日弁連、少年法見直し問題で検察官立ち会いを条件付き容認
 
(7月18日)
 日本弁護士連合会は、17日の理事会で、少年審判における検察官の立ち会いを条件付きで認めた。ただし、その条件とは①少年自身が現行方式(裁判官と少年の2極構造)か対審方式(弁護側と検察側が争う方式)の何れかを選択する、②少年の付添人(弁護人)を国選してつける、③捜査段階での少年の取り調べ状況を録画・録音する、④捜査機関が収集した情報を事前に開示する、⑤審判結果に不服でも、異議(抗告)は認めない等となっており、依然として従来の、少年に過保護を与える現行制度にしがみついたものであって、積極的な方向転換とは言い難い。
 そもそも日弁連は、刑事裁判手続きに関して、これが「国家」と「個人」との対立構造の中にある為、国家権力に圧迫されやすい個人=被告人の側を重視するあまり、社会の健全な刑罰観念や被害者感情から遊離してしまっている観がある。私自身、法律を学びはじめたものとして感じていることだが、刑事法学では「国家」と「個人」を対置し、如何に国家刑罰権=国家権力を抑制するのかという立場に重きがおかれており、そこには本当の当事者=被害者の素顔は見えてこない。例えば刑罰の在り方について、従来学説では「応報刑論」(自由意志の下で行った犯罪に対する道義的非難としての刑罰。旧派)と「目的刑論」(犯罪者の再犯防止の教育をする機会としての刑罰。新派)があり、様々な議論の結果現在では両者を折衷した「相対的応報刑論」が通説となっているが、これは依然として現行法が一定の応報の精神を持っていることを意味する。しかし、例えば死刑廃止論を唱える法学者の中には、死刑が応報的側面しか持たない(=目的刑の性格が無い)ことを理由に廃止論を唱えている者もおり、しかも代替措置としては「仮釈放も認める無期懲役刑の厳罰化」で足りるという学者までいる。しかし、刑罰は「応報だけ」「目的だけ」では正当化されない等といった規則はどこにも無いはずである。事実、現行制度下でも、「目的だけ」の刑罰=保安処分に類する処分(少年保護処分、婦人補導処分)が行われているのであって、その意味で対局に位置する「応報だけ」の刑罰(死刑)を非難する根拠はどこにも無い。確かに、国家刑罰権は法律で守るべき個人の利益を剥奪する重大な権限であり、その濫用は阻止されるべきだが、検察官は国家から公訴権を与えられた存在であると共に被害者側から訴追を委託され、被害者を代弁すべき立場にもあるのであって、「国家ー加害者」の関係における加害者の保護が、そのまま「被害者ー加害者」の関係にまで拡張されて宜しいはずがない。少年法についても、検察官を排除し、被害者の声すら遮断した「なごやかな」現行少年審判は、正にこの「国家ー被害者」関係のみに注目して加害者に過保護を与えるものではないだろうか。
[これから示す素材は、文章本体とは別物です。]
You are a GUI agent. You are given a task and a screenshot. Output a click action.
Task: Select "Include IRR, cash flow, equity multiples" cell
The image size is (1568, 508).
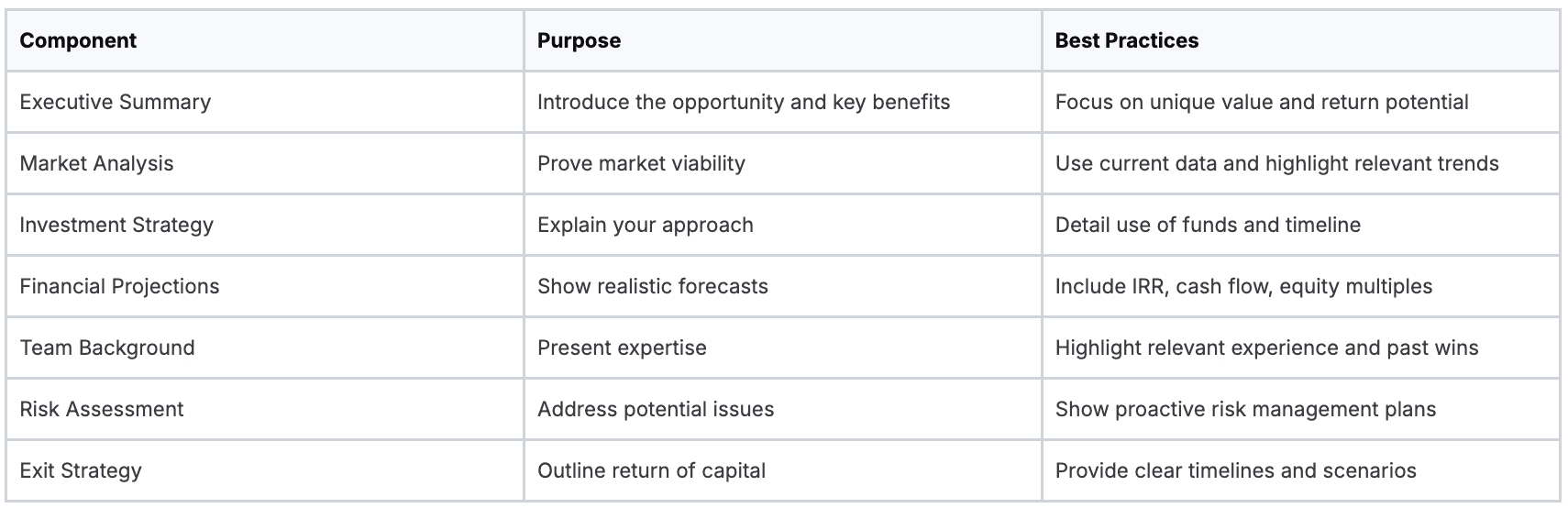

 勿論日弁連は、今回の決定を取りまとめた意見書の中で、上記の措置と同時に、①審判に市民も参加する「参審制」導入、②審判内容の情報公開、③被害者救済の3項目を「早急に検討を要する」としている。しかし、たとえば②にしても少年の実名報道が解禁される訳ではなく(私は、少なくとも殺人等の凶悪な犯罪を犯した者については、一連の処分が不当に軽いことなども考えて、実名報道を一種の応報として解禁すべきだと考える)、つまり国家刑罰権に過剰反応する日弁連の体質がかわったわけではない。今後、弁護士が社会のあらゆる局面において大きな役割を演じてゆく中で、一般社会の常識から逸脱するような日弁連の体質こそ、「早急に検討を要する」のではないだろうか。